The committee in its report seems to back the Civil Aviation Ministry’s case saying it takes “serious note” of the high ATF prices prevailing in the country which is “further aggravated by high taxes such as customs duty, excise duty, sale/State tax, Value Added Tax (VAT) levied thereon”. The report says the Committee understands that the cost of ATF nearly forms 40% of the total operating cost of airlines and impacts the financial viability of their operations and hurts their competitiveness because Indian carriers are unable to compete against the global airlines on account of the exorbitantly higher prices of ATF.
“The Committee is constrained to note that ATF prices in the country are distorted because it is subjected to multiple taxes by different entities. The airline industry is capital-intensive and works on very thin profit margins. This is why most Indian carriers are reeling under losses despite tremendous growth in air traffic. Therefore, relief on ATF is crucial for the viability of airline industry and would be a major incentive for airlines to augment their operations,” the report says.
Representatives of private airlines who deposed before the Committee said that Indian aviation fuel is taxed in the highest possible slab and no country in the world of equivalent size or equivalent aviation market taxes fuel at India’s rates. “In the written reply furnished by the Civil Ministry, it has been stated that cost of ATF is a formidable challenge for the financial health of airlines,” the committee report has noted.
The report says that the Committee is concerned to note that the State Governments have shown reluctance to reduce the VAT on ATF for flights other than those operated under UDAN scheme.

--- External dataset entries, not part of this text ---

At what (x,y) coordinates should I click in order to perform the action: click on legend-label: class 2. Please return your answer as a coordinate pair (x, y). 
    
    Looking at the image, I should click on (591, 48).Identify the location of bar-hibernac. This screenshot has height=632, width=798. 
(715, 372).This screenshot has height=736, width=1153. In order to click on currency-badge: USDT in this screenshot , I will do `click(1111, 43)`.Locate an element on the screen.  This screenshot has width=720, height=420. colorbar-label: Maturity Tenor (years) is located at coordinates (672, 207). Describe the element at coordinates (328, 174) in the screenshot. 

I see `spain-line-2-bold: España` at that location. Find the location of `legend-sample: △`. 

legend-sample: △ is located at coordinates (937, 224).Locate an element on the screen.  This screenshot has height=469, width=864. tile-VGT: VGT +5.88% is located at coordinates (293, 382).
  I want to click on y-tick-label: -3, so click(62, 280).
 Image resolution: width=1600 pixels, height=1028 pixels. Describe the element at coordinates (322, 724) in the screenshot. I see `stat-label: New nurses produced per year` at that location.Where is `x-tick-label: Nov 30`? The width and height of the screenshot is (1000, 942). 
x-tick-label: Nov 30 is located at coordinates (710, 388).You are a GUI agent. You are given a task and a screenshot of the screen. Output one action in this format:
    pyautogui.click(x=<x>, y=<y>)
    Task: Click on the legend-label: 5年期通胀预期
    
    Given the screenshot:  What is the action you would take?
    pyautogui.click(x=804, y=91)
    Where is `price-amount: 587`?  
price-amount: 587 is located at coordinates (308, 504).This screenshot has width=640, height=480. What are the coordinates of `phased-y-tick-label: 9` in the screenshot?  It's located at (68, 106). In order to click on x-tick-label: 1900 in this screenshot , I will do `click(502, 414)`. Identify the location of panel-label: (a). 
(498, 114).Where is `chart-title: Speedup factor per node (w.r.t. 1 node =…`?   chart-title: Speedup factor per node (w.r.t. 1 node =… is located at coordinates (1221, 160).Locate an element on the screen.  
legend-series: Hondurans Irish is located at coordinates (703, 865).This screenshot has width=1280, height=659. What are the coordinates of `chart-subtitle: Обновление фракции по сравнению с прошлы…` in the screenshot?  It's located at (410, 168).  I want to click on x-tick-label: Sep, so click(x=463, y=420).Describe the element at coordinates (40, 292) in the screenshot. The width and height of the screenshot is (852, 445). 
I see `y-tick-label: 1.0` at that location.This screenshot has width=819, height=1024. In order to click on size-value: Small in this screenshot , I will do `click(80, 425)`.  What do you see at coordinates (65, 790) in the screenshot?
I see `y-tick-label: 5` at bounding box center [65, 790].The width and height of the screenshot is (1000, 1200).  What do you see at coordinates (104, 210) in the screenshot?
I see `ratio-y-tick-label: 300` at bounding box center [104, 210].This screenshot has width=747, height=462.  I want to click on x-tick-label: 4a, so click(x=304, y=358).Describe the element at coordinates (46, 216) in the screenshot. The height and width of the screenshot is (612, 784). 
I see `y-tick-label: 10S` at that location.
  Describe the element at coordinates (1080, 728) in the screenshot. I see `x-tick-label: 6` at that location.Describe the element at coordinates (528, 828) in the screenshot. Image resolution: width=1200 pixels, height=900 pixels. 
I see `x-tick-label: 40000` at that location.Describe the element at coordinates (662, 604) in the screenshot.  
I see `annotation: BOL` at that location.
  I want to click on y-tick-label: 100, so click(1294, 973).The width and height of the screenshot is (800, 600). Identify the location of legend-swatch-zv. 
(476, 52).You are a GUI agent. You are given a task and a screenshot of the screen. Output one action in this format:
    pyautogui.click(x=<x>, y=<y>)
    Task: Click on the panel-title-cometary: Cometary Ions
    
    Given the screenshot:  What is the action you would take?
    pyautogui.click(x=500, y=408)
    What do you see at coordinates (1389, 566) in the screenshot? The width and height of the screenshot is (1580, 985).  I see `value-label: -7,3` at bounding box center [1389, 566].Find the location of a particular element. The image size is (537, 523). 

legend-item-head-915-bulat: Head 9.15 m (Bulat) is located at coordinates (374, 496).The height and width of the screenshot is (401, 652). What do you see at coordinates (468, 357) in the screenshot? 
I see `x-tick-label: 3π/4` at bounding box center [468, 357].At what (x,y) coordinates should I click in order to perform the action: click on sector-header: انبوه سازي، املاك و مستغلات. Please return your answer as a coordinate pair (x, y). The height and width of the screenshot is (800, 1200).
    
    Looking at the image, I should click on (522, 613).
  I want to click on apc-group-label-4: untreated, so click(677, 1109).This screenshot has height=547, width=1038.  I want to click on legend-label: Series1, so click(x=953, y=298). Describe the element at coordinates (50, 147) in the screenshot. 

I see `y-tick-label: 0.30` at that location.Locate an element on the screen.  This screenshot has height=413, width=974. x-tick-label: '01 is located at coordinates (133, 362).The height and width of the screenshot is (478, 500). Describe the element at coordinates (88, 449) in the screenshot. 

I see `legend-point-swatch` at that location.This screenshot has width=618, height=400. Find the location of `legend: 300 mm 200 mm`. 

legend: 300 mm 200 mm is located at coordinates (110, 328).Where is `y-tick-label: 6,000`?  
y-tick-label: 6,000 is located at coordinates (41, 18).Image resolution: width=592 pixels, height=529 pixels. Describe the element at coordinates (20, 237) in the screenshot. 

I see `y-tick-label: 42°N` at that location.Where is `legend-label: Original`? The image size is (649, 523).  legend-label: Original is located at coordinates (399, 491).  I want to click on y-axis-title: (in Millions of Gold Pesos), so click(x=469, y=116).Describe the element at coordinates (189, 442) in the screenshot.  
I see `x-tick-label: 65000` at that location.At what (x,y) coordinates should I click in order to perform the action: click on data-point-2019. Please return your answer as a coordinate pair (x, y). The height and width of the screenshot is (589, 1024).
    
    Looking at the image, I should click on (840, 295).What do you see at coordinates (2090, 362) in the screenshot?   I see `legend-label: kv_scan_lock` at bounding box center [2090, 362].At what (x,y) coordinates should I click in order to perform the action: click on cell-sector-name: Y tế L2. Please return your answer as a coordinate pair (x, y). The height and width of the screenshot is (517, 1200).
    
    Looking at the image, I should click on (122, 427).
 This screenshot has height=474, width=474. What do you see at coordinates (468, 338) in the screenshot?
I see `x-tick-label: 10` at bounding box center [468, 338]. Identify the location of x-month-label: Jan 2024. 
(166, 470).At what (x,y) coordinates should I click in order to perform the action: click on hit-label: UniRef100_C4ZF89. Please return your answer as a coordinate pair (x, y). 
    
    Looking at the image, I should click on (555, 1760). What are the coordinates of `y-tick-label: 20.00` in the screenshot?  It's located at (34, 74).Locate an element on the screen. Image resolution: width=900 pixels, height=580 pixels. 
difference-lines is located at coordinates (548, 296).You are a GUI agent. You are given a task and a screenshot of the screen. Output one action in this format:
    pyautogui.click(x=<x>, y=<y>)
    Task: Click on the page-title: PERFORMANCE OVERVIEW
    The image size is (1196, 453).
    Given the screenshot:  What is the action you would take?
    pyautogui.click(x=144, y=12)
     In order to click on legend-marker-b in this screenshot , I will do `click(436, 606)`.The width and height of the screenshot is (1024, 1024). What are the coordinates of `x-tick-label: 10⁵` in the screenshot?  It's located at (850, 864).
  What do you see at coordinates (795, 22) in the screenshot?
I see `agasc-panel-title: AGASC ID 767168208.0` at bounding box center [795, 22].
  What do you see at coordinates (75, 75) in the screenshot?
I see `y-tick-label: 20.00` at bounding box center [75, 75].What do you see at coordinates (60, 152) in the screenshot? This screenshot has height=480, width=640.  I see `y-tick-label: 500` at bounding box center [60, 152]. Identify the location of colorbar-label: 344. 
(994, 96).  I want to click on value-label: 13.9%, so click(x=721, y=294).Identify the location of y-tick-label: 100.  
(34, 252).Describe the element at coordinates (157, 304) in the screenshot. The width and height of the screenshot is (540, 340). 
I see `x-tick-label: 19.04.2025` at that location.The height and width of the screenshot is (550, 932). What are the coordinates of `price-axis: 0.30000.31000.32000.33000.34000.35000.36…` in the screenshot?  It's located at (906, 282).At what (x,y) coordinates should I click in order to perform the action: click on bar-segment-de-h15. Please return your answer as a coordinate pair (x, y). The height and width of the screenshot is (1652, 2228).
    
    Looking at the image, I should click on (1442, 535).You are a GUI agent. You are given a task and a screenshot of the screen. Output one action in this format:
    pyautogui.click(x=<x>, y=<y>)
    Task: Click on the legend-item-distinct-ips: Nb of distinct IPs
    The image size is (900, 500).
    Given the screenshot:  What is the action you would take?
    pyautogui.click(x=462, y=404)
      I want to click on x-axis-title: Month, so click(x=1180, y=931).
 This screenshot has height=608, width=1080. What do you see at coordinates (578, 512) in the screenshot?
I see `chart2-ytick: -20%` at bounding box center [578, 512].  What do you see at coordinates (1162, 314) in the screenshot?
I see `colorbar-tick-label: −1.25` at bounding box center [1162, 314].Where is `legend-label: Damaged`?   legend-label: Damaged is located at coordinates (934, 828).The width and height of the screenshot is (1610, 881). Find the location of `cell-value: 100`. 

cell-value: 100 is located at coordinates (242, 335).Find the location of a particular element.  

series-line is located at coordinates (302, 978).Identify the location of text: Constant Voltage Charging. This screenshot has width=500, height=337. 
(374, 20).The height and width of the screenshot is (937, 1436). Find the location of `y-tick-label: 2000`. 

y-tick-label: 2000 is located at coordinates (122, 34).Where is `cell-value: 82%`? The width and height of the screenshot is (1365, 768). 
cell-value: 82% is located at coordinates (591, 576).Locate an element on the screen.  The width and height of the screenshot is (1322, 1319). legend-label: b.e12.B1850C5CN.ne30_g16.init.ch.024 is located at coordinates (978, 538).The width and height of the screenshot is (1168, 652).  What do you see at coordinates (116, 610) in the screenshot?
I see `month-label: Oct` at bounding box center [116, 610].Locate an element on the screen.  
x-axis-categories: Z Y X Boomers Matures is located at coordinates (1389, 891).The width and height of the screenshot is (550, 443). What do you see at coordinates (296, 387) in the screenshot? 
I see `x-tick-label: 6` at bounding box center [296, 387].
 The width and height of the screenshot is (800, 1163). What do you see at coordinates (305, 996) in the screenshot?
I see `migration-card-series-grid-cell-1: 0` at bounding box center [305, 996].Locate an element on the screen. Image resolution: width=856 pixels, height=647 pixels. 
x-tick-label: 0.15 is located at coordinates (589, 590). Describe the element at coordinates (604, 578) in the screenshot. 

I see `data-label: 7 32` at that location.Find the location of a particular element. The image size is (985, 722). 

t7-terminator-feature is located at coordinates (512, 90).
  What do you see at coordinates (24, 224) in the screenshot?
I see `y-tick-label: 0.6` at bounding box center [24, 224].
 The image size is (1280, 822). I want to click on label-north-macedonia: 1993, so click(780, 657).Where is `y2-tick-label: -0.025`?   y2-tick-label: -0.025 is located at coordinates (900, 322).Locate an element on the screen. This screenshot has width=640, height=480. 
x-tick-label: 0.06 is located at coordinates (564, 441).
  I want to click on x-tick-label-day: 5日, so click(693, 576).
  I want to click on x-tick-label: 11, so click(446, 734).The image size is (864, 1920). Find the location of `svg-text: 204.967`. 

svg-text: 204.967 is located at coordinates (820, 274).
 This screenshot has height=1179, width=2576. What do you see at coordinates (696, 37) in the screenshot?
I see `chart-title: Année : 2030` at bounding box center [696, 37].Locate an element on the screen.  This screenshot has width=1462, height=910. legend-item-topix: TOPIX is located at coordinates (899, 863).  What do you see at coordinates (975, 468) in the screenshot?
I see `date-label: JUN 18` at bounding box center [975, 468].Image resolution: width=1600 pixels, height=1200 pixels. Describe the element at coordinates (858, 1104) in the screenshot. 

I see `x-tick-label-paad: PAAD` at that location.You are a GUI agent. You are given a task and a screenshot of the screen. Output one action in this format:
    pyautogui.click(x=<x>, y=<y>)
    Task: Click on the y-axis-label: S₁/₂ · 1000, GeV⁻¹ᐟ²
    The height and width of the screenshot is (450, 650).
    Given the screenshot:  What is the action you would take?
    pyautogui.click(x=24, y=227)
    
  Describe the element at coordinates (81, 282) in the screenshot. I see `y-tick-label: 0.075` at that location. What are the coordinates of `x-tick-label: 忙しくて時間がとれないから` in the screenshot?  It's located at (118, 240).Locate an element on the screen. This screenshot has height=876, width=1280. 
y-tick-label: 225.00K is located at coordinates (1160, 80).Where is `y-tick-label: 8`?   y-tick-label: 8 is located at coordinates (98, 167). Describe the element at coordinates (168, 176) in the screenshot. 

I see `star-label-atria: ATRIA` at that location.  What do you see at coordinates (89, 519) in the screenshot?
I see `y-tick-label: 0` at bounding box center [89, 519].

“The Committee is of the view that reduction in VAT on ATF would be a notional revenue loss for the States, which can be offset by enhanced economic activities, which would be the result of increased air connectivity to the region. The Committee desires that the Ministry may pursue this issue with the States, in order to rationalize and minimize the State level taxes/surcharges on ATF and bring much needed relief and help, to the airline sector,” the report says.